Land, water and laws

Even today, the villagers do not have safe water to drink

Dr Pervez Tahir November 26, 2021
The writer is a senior political economist

PPP’s Sindh is an unhesitant acceptor of all things progressive. This is the party line handed down by its creator, ZAB, followed by a large number of enlightened faces in its councils. But the real power structure takes over in implementation. It is not just a laid-back bureaucracy, but the well-known feudal-bureaucratic nexus that resists till the noise reaches Bilawal to act as Chairman in one of his unguarded moments.

Among many others, village Gul Muhammad Lund of UC Bedhmi near the zero point in Taluka Badin is waiting for that moment. Its residents remember ZAB who made women of the village owners of land by allotting them three acres each. That was in the 1970s. The asset ownership made no difference to their marginal existence. Even today, the villagers do not have safe water to drink. There is no school and the out of school children are cent per cent. Nor is there any heath facility, public or private.

So what good was the access to land? Owning land without the right to water means nothing. The village is situated in the coastal belt at the tail end of the dreaded Left Bank Outfall Drain (LBOD) that has drained public funds more than the water. Badly conceived by the World Bank and poorly maintained first by WAPDA and now the Sindh government, the LBOD brings the unadulterated dirt and waste to the village and the sea. It leads to the intrusion of the sea onto the lands of the poor. During floods, the drainage from the upper districts spells disaster for the tail end due to breaches and overtopping of the drain. They wish there never were an LBOD!
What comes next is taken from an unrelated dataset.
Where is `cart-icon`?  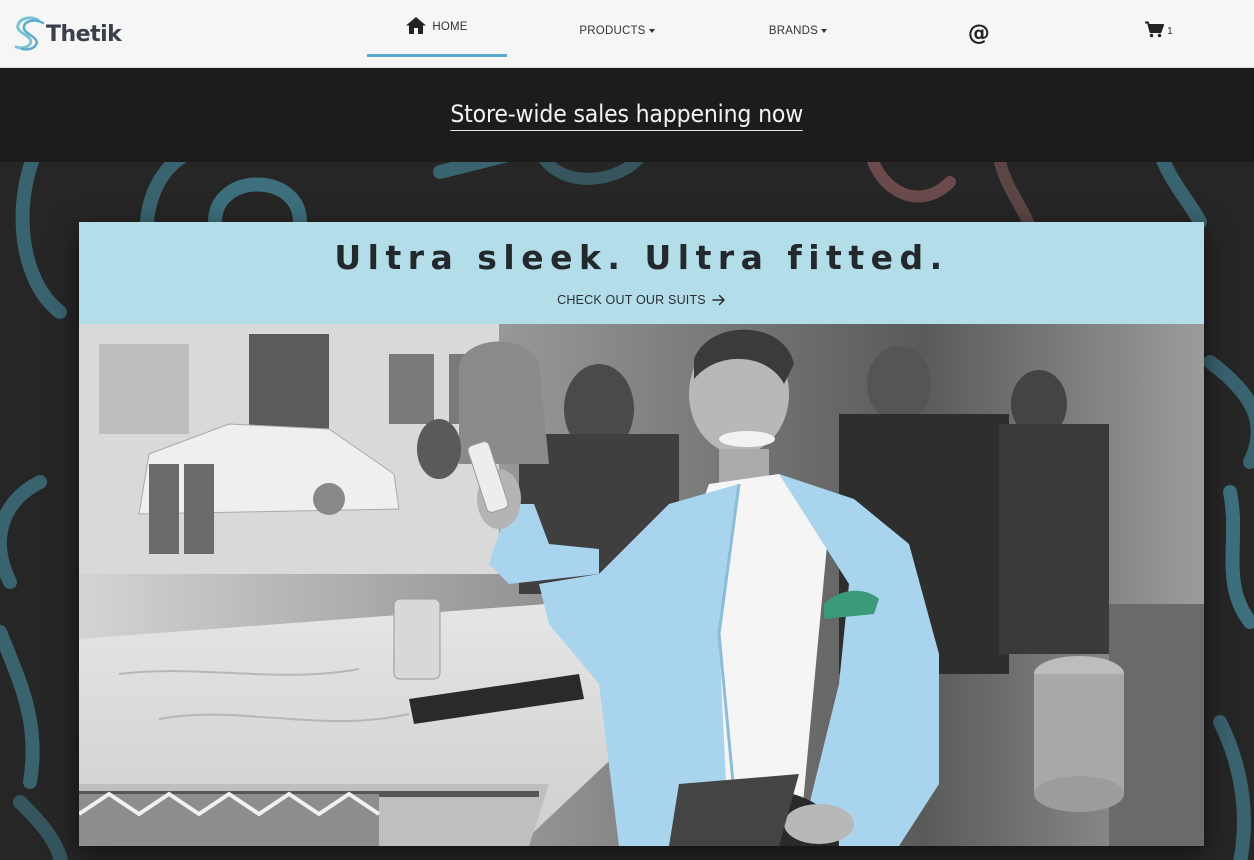 cart-icon is located at coordinates (1155, 31).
In Sindh, 77% of farming is done by women. Much more in village Gul Muhammad where women dominate ownership as well. Appropriately, the Sindh Women Agriculture Act was promulgated in 2019, but without making the resultant improvement required in the Sindh Tenancy Act of 1953. A civil society organisation, Strengthening Participatory Organisations (SPO), mobilised women in village Gul Muhammad and other villages around the right to water. The community debates led to the finding that water distribution, drainage removal and flood management would become more inclusive if women’s representation in water management bodies was ensured. These include Farmer Associations, Water Allocation Committees and Area Water Boards. To improve the legislation enacted in 2002, the Sindh Water Management (Amendment) Act was drafted in 2018. A private bill, it took three years to pass in January this year. Then its implementation was being delayed due to the procrastination in the process of rules formulation. SPO, after drafting the amendments in the original ordinance for the legislators, also drafted the rules for the convenience of the bureaucracy of Sindh Irrigation and Drainage Authority (SIDA).
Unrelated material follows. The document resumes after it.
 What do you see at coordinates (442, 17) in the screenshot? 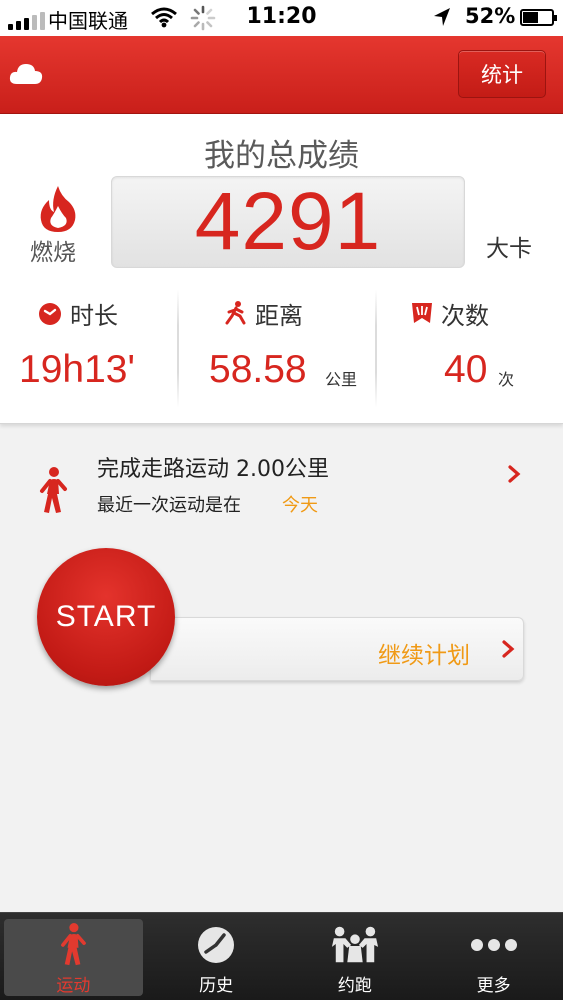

Finally, the approval was accorded in August. Even after notification of the rules, the status quo will change only in the jurisdiction of SIDA, which is limited to the three main canals of lower Sindh. When the jurisdiction is extended to the entire province, and the law is implemented in letter and spirit, agriculture’s dynamic is likely to change significantly. The experience of the Sindh Rural Support Organisation shows that empowering women at the household level delivers much better outcomes.

Similarly, the results of a study by Mustafa Nangraj presented at an SPO seminar showed that 60% of women were excluded from decisions about crop farming. This empowerment, together with the participation in the decision-making foras of irrigation water could make a material difference to lives and livelihoods.